Keir Starmer resigns as UK Labour leader
UK Prime Minister Keir Starmer announced on June 22, 2026 that he will resign as Labour leader, saying he is not 'best placed' to lead the party into the next general election. He remains PM until a successor is chosen. Nominations open July 9, close July 16, with a new leader expected before Parliament returns in September. Andy Burnham, who returned to Parliament via the Makerfield by-election on June 18, is the frontrunner, backed by Health Secretary Wes Streeting. Burnham would be Britain's 7th Prime Minister in a decade.
The context
UK Prime Minister Keir Starmer announced on June 22, 2026 that he would step down as leader of the Labour Party, saying he was not the right person to lead the party into its next general election campaign.

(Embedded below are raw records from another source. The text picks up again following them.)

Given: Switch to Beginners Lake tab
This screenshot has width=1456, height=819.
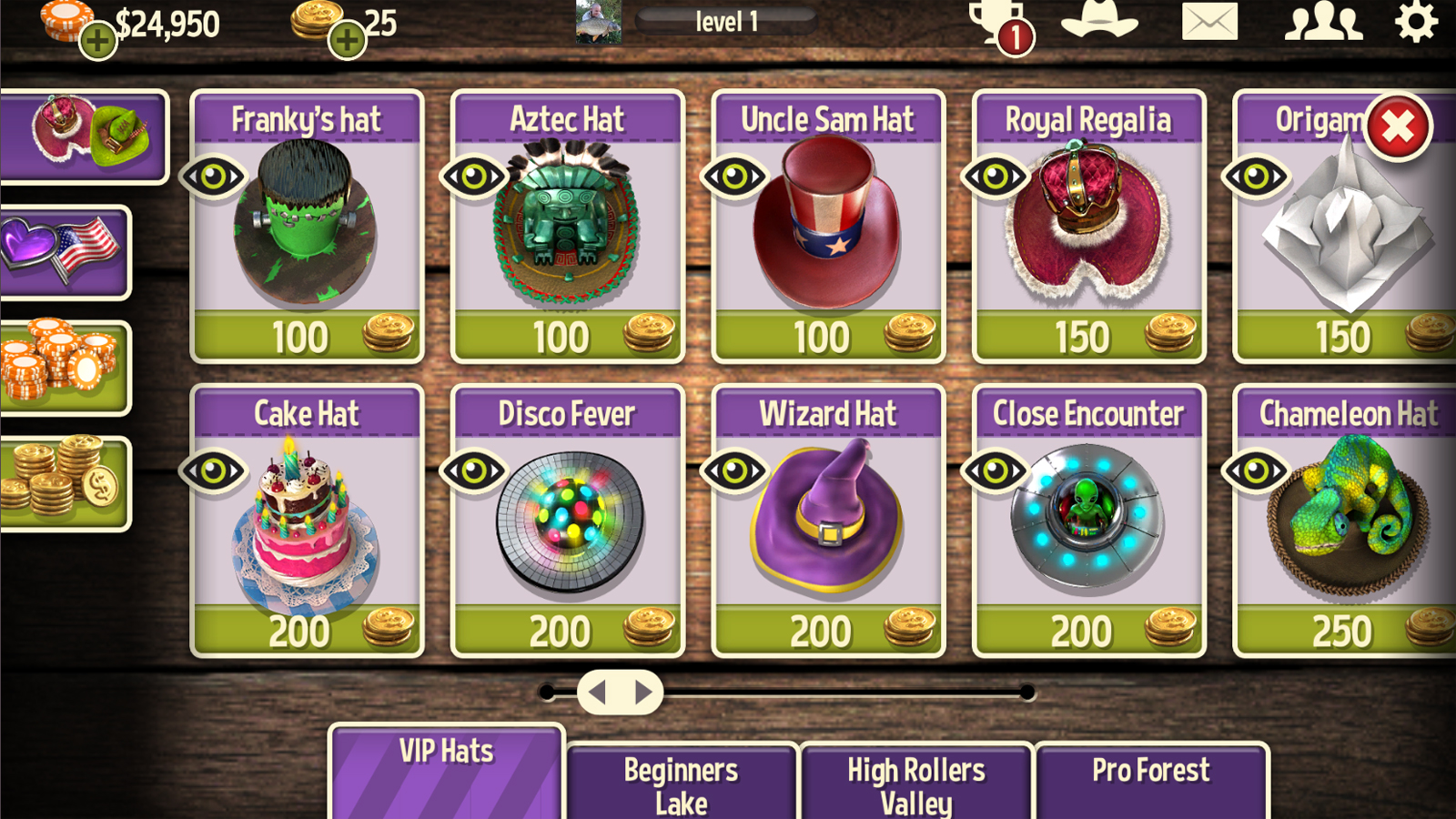Looking at the screenshot, I should (682, 783).
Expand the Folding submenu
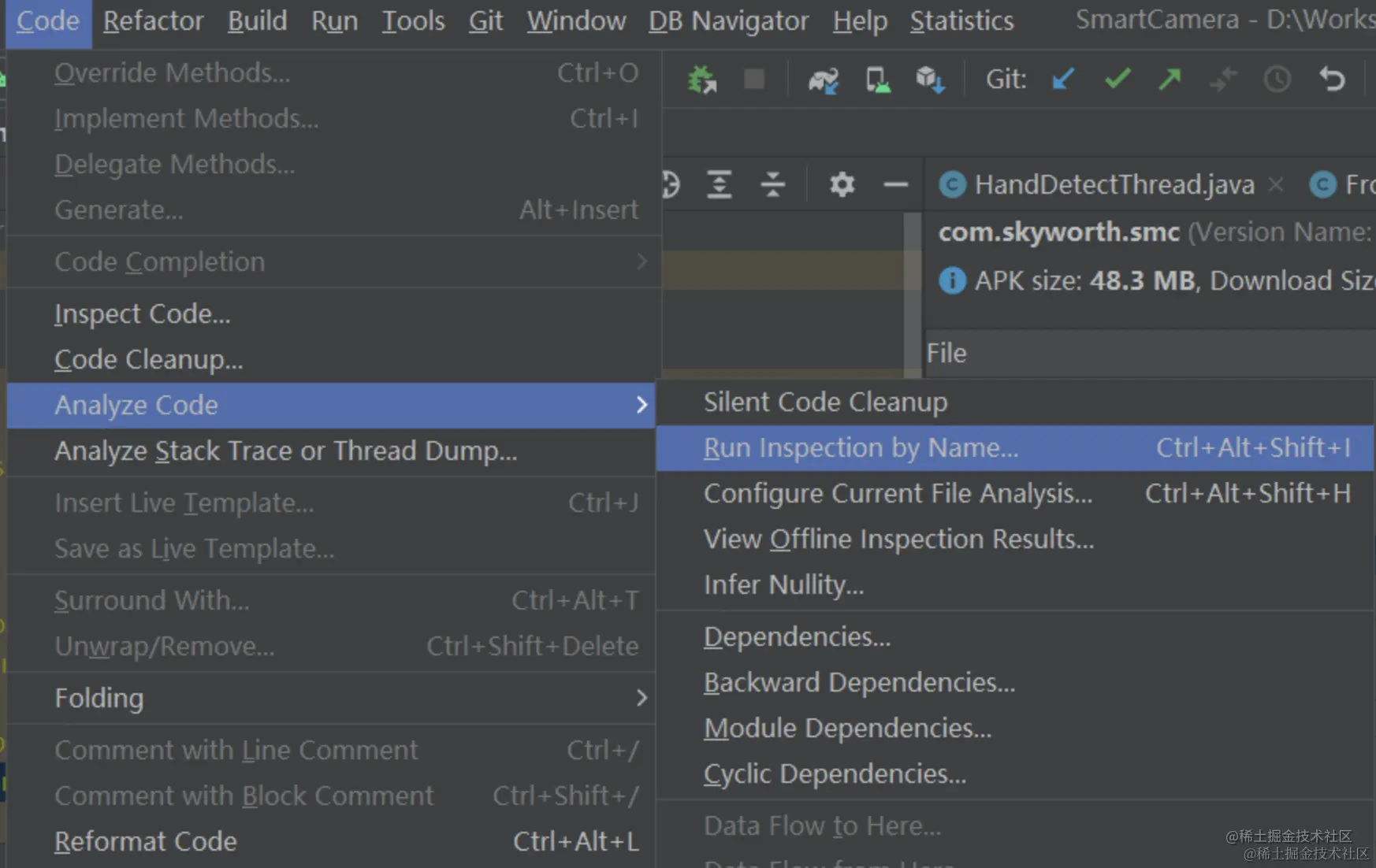This screenshot has width=1376, height=868. (331, 698)
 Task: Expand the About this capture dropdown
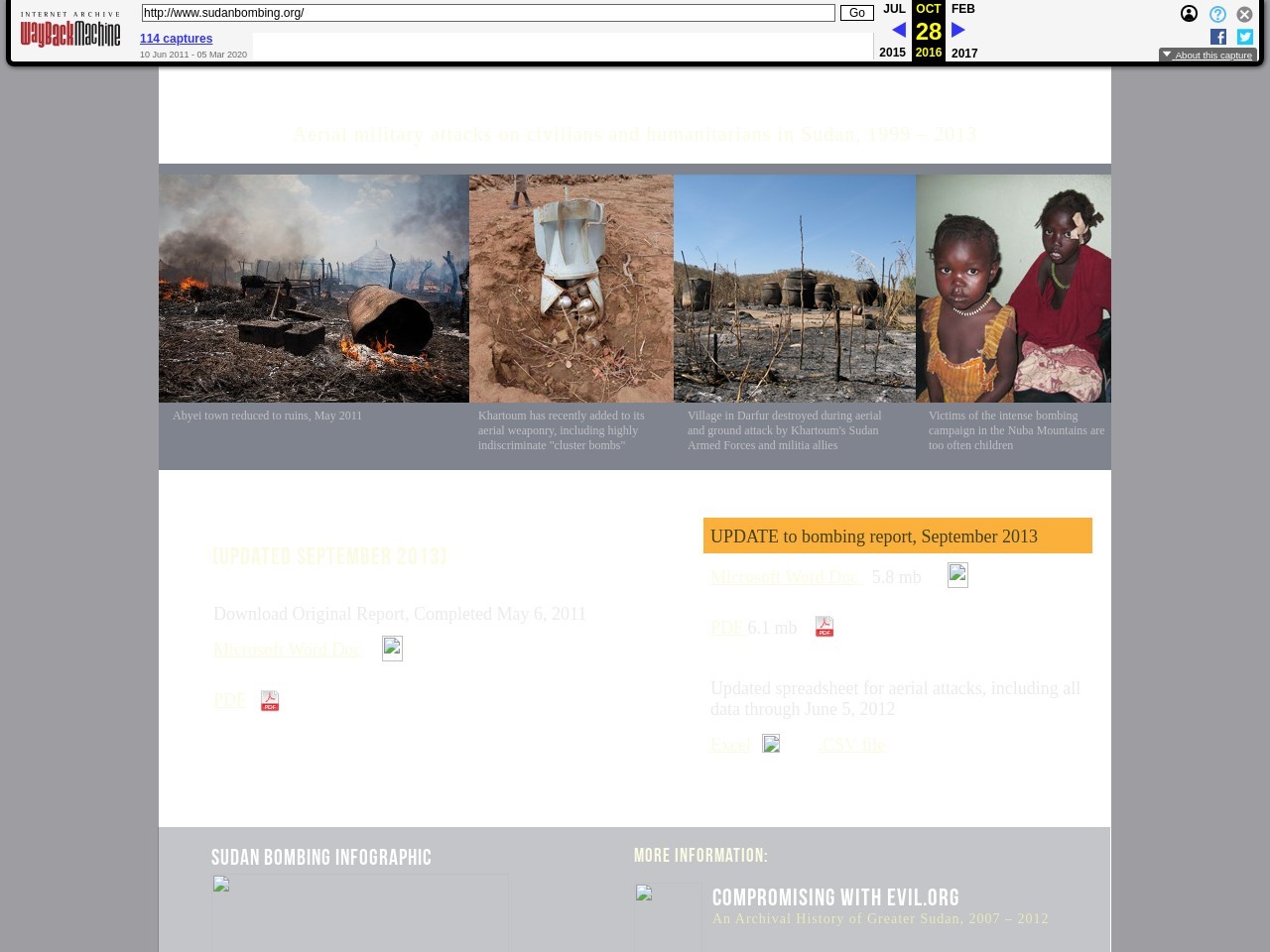coord(1207,55)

The announcement, delivered in an emotional statement outside Downing Street, came less than two years after Labour’s historic 2024 general election landslide, one of the biggest majorities in British political history.
The resignation ends a turbulent and often demoralising chapter for a party that entered government in July 2024 with enormous expectations. Within months, rampant cost-of-living pressures, a series of internal controversies, and the stratospheric rise of Nigel Farage’s Reform UK dismantled Labour’s poll lead at speed. The May 2026 local elections, where Reform made major gains at Labour’s expense in traditional heartlands, removed any last ambiguity. Senior cabinet ministers and backbenchers began briefing against the leadership openly, and Starmer’s position became increasingly untenable.
Starmer will remain as Prime Minister until a new Labour leader is elected, a process the party aims to complete before Parliament returns in September. Nominations open on July 9 and close on July 16. Andy Burnham, who stood down as Mayor of Greater Manchester to return to Parliament via the Makerfield by-election just four days before the resignation announcement, is the clear frontrunner. A Burnham premiership would make him Britain’s seventh Prime Minister in ten years, a staggering figure that reflects a decade of political upheaval, from Brexit to economic crisis to Reform’s insurgency.